Analysis of all cases reported to SHOT in 2014 shows that 2346/3017 (77.8%) were caused by error. Of these 334/1179 (28.3%) full cases originated in the laboratory, which is equivalent to what Linden et al. reported (90). In the 2014 SHOT report, laboratory errors include:
18.4 LABORATORY ERRORS
- Sample receipt and registration: Failure to take into account available historic information accounts for 60/94 (63.8%), demographic data entry errors for 25/94 (26.6%) and information missed by laboratory staff that was provided on the request form for 9/94 (9.6%)
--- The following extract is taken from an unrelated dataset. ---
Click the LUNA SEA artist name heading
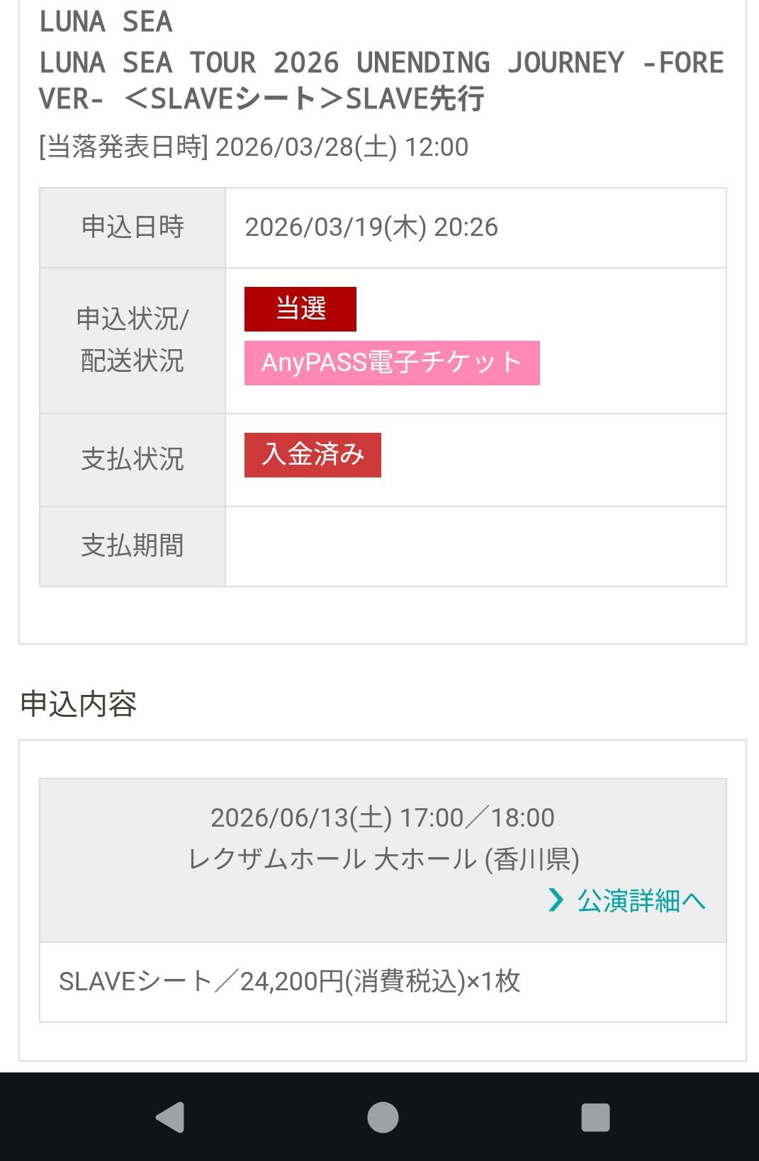 (x=106, y=22)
- Testing: most errors that occurred in testing were due to procedural errors: Incomplete testing, Transcription errors, Misinterpretation of results. Among laboratory errors there were 9 ABO/D grouping errors all involved manual intervention (5 interpretation errors and 4 transcription errors). Despite recommendations for fully automated grouping some laboratories continue to perform manual ABO/D grouping for example in emergencies or out-of-hours, and in very small laboratories where large automation is not feasible
- Component selection: in 2014 SHOT report the following component selection errors are reported: selecting the wrong component (FFP when cryoprecipitate was requested), Late /omitted insufficient dose of anti-D Ig to women, Units that are not of correct specification (not irradiated or the correct phenotype), selection of expired units. These component selection errors could have been prevented if laboratory staff maintained their understanding, knowledge and skills within the transfusion laboratory
- Component labelling, availability, handling and storage: Many cases in this category are due to labelling errors (n=50), where labels were transposed when more than 1 unit was issued to the same patient. In 44 cases expired units were not discarded but reissued to patients or cold chain errors occurred that resulted in units which had been out of controlled temperature being transfused to patients, 3 further labelling errors where the labels for 2 units that were intended for different patients were transposed
It appeared that a high number of laboratory errors took place outside of ‘‘core hours’’ and at night, when staff is fewer in number, may be relatively inexperienced and working under pressure. Unless the transfusion laboratory is appropriately staffed throughout the 24-h period, requests for transfusion at night should be restricted to urgent and emergency cases.